[Collected data entries]
■ ■ ■

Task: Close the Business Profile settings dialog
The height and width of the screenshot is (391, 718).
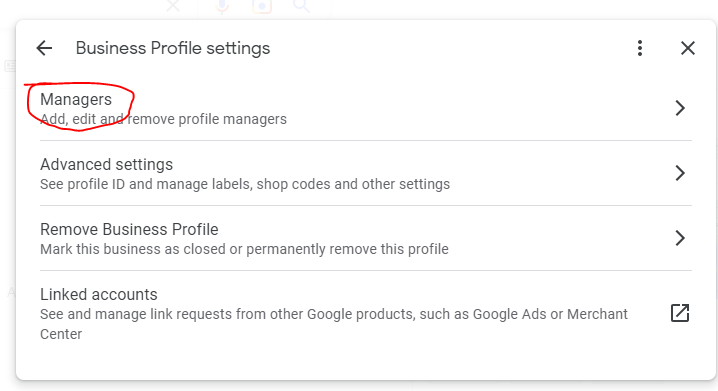Action: coord(687,48)
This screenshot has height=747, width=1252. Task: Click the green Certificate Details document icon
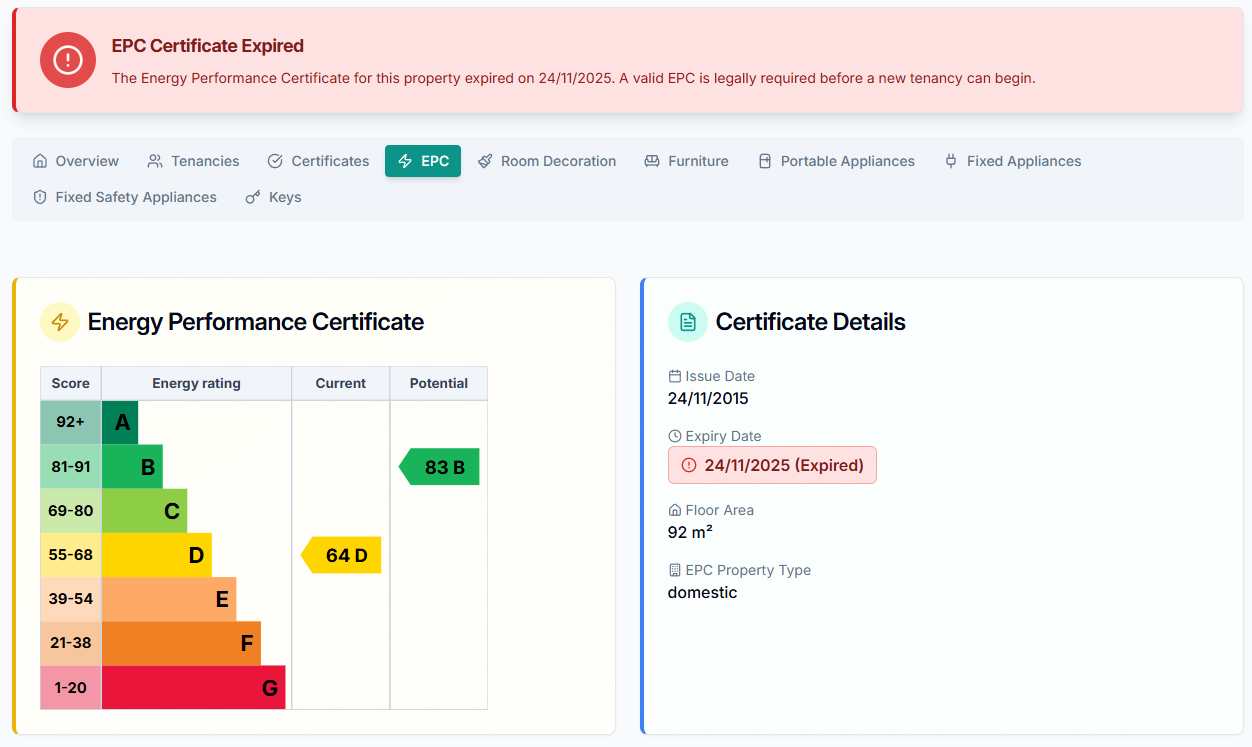pos(687,321)
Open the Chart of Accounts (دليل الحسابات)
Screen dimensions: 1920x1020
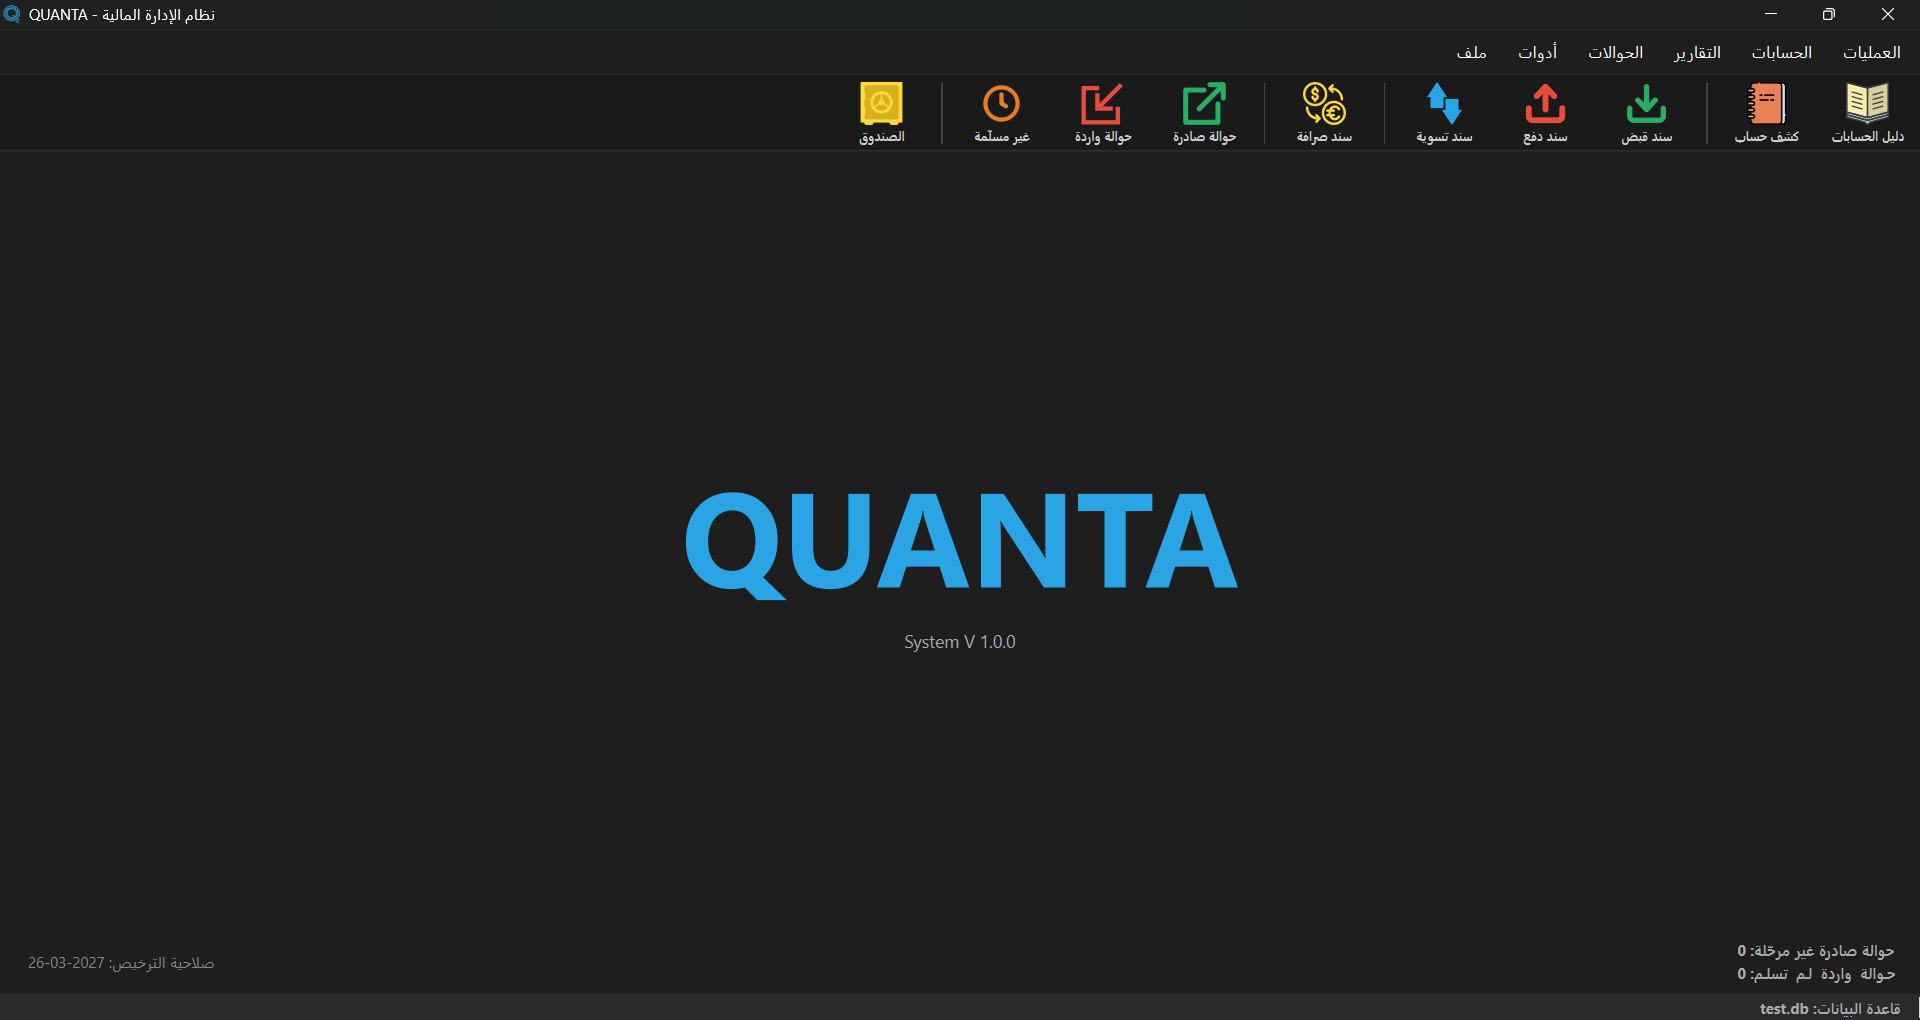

■ ■ ■

### TASK ITEM
The expected output is an exact copy of the lines from the one with "The height and" to the final line of the entries above, pictures excepted; please include both ends.

### RESPONSE TO THE TASK
The height and width of the screenshot is (391, 718).
Action: coord(687,48)
This screenshot has height=747, width=1252. Task: Click the green Certificate Details document icon
pos(687,321)
Open the Chart of Accounts (دليل الحسابات)
Screen dimensions: 1920x1020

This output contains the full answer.